S 4.22 Prevention of loss of confidentiality of sensitive data in the Unix system

Initiation responsibility: Head of IT, IT Security Officer

Implementation responsibility: Administrator

Unix commands such as ps, finger, who, last can be used to obtain information on a user (e.g. work habits). Additionally, many Unix derivatives contain further commands such as listusers in Solaris, for example. It must be considered whether every user should be allowed to execute these commands (data protection, spying of login names, and such like). In cases of doubt, access to these commands should be restricted.

When retrieving commands, no sensitive information may be entered as parameters, for example a password, since other users could read this information using ps.
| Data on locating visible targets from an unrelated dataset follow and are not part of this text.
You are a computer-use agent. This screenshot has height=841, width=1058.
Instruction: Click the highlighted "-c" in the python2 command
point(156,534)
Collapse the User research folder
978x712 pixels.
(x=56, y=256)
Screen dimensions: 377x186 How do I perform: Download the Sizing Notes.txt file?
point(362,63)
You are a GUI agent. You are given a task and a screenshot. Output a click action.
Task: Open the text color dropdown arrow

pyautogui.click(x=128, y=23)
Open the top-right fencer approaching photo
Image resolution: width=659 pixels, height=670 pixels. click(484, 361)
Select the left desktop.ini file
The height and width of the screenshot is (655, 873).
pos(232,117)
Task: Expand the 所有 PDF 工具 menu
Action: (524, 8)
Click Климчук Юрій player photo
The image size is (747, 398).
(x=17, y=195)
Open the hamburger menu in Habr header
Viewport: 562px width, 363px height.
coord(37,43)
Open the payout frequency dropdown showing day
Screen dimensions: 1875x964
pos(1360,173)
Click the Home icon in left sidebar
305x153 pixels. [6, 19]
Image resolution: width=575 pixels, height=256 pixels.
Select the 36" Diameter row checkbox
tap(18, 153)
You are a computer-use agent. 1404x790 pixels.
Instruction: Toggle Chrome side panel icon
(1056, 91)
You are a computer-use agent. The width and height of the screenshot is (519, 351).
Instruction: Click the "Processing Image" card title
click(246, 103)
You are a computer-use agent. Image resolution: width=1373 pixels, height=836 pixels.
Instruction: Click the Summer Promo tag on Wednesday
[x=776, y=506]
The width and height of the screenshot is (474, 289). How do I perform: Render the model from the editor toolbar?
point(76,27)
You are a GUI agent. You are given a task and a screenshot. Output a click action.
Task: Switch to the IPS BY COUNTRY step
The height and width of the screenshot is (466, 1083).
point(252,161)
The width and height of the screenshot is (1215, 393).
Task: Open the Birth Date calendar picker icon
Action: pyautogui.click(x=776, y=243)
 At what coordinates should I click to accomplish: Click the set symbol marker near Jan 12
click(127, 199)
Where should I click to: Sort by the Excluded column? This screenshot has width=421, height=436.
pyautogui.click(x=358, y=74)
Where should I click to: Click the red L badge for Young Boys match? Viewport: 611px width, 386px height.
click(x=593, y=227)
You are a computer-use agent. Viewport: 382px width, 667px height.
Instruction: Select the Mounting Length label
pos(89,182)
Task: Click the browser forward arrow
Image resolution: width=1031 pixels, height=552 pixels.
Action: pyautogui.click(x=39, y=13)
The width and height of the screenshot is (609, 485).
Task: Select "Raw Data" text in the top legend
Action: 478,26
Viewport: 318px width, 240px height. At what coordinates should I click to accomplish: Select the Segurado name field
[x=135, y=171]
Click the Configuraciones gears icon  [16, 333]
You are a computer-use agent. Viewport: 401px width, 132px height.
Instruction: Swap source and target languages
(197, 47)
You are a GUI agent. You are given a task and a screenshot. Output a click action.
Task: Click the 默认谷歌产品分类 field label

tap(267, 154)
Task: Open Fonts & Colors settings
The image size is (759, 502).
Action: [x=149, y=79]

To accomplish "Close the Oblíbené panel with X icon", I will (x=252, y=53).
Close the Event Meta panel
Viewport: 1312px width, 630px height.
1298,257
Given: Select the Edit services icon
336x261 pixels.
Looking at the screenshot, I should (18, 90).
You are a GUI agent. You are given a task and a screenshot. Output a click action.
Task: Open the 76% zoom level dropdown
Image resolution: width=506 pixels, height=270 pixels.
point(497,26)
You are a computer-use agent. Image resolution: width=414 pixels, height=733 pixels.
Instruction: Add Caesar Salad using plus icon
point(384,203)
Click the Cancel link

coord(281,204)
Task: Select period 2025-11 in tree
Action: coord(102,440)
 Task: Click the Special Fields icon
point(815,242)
If possible, the log files such as wtmp, utmp, wtmpx, utmpx, etc. should be protected against being read by unauthorised persons by appropriate access rights, since a good deal information about the users can be obtained from them.

Review questions:

• Did the organisation specify how to handle Unix commands that can be used to obtain information about the users' behaviour (e.g. ps, finger, who, last, listusers)?
• Is sensitive information (e.g. passwords) prevented from being transferred as command parameters?
• Are log files (e.g. wtmp, utmp, wtmpx, utmpx, etc.) protected against being read by unauthorised persons with the help of restricted access rights?